Work instruction. Here are the records. Write out exactly the lines between the one holding "Surat Al AnFaal" and the one holding "All Posts (21, 270)", inclusive.

Dataset extract.
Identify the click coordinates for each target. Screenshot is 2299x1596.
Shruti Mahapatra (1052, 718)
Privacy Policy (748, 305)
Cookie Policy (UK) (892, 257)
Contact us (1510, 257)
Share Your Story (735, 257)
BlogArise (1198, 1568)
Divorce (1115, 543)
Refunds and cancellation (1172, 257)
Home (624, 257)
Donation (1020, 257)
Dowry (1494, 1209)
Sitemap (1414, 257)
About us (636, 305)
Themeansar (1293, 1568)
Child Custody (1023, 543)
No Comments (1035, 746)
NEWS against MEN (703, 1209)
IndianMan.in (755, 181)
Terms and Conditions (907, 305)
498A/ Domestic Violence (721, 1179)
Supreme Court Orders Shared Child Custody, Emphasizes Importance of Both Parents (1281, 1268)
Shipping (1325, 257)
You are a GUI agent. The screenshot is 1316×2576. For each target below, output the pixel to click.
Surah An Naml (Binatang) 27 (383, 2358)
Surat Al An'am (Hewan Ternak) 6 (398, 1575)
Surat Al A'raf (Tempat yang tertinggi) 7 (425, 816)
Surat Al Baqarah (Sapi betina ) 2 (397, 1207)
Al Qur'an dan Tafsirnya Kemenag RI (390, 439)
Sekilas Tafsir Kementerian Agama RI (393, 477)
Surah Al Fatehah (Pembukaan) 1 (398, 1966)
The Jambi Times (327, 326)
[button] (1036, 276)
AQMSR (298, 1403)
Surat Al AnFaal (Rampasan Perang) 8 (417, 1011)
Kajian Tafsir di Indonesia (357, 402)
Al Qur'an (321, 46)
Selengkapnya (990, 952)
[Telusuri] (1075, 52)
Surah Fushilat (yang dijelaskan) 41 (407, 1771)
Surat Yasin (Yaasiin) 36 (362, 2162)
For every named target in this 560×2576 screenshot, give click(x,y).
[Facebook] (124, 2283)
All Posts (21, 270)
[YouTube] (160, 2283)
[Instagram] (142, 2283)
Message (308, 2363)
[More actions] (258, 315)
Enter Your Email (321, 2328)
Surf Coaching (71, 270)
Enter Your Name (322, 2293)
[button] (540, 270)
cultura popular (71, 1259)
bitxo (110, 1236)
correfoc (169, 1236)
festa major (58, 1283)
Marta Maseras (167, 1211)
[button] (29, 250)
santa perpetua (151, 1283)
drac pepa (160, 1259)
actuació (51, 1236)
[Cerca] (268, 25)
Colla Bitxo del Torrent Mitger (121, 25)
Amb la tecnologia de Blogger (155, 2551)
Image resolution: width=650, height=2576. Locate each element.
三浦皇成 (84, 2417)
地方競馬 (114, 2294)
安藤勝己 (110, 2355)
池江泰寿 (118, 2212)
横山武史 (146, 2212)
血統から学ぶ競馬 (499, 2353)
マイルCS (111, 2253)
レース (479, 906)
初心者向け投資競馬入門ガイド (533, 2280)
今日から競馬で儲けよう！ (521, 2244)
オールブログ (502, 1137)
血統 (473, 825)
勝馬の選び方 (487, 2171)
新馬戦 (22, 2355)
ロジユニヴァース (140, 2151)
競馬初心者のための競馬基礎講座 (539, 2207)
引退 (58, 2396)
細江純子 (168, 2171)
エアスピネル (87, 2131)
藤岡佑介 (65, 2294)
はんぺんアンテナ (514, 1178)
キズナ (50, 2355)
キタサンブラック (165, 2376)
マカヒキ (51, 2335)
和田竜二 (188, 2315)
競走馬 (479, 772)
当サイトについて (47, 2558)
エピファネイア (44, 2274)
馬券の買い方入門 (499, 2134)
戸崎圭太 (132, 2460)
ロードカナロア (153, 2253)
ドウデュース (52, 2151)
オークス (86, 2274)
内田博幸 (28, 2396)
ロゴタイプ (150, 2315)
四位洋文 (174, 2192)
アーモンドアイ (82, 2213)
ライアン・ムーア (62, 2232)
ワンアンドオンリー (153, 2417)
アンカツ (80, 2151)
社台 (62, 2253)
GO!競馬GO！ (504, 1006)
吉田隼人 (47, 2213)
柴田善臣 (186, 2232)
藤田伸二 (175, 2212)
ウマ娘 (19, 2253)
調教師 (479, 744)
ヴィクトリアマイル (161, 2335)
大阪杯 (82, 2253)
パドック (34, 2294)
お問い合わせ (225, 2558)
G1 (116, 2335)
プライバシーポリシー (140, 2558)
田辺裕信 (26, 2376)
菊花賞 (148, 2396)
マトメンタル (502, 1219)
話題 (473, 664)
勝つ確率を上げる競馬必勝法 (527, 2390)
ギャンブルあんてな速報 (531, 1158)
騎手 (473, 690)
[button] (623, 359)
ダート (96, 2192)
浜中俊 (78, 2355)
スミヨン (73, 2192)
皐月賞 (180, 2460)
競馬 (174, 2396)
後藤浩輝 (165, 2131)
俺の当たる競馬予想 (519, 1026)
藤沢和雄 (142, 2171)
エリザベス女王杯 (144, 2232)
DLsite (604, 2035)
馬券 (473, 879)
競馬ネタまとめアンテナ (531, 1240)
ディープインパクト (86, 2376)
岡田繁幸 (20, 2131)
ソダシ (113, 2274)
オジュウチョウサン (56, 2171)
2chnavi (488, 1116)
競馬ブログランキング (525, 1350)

Output.
Surat Al AnFaal (Rampasan Perang) 8 (417, 1011)
Kajian Tafsir di Indonesia (357, 402)
Al Qur'an (321, 46)
Selengkapnya (990, 952)
[Telusuri] (1075, 52)
Surah Fushilat (yang dijelaskan) 41 (407, 1771)
Surat Yasin (Yaasiin) 36 (362, 2162)
For every named target in this 560×2576 screenshot, give click(x,y).
[Facebook] (124, 2283)
All Posts (21, 270)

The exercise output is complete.